#### [PROBLEM STATEMENT]
Gather and copy out every line in the listing below that contains the word "height".

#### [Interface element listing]
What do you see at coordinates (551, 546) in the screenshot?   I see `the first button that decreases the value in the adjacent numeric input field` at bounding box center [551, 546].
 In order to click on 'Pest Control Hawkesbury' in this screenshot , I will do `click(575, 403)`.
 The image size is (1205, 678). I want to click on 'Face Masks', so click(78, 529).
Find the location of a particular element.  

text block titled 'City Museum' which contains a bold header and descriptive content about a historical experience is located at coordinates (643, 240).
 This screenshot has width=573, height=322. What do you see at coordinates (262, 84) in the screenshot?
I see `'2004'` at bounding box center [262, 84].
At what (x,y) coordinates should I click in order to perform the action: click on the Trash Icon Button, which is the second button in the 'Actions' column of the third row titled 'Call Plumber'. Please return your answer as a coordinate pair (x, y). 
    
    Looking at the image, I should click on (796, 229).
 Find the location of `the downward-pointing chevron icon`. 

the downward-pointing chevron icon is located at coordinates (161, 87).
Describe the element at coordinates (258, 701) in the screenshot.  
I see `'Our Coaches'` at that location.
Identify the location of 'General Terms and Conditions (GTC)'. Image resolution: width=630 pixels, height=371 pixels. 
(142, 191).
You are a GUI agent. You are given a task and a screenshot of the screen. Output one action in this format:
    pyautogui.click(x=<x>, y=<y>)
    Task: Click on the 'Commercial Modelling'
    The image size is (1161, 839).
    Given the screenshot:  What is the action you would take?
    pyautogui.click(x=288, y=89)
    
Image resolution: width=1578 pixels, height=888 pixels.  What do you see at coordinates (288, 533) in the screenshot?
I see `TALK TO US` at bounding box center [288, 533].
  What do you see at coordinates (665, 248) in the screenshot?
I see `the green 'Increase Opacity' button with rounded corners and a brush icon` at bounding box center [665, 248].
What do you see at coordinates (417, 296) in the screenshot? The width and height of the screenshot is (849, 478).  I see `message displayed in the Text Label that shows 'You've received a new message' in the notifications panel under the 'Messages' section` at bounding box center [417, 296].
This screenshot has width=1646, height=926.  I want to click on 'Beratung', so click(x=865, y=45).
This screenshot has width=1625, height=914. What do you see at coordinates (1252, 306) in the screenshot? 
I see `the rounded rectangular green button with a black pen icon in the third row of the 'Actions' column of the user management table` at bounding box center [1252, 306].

#### [EXERCISE ANSWER]
 This screenshot has width=573, height=322. What do you see at coordinates (262, 84) in the screenshot?
Identify the location of 'General Terms and Conditions (GTC)'. Image resolution: width=630 pixels, height=371 pixels. 
Image resolution: width=1578 pixels, height=888 pixels.  What do you see at coordinates (288, 533) in the screenshot?
What do you see at coordinates (417, 296) in the screenshot? The width and height of the screenshot is (849, 478).  I see `message displayed in the Text Label that shows 'You've received a new message' in the notifications panel under the 'Messages' section` at bounding box center [417, 296].
This screenshot has width=1646, height=926.  I want to click on 'Beratung', so click(x=865, y=45).
This screenshot has width=1625, height=914. What do you see at coordinates (1252, 306) in the screenshot? 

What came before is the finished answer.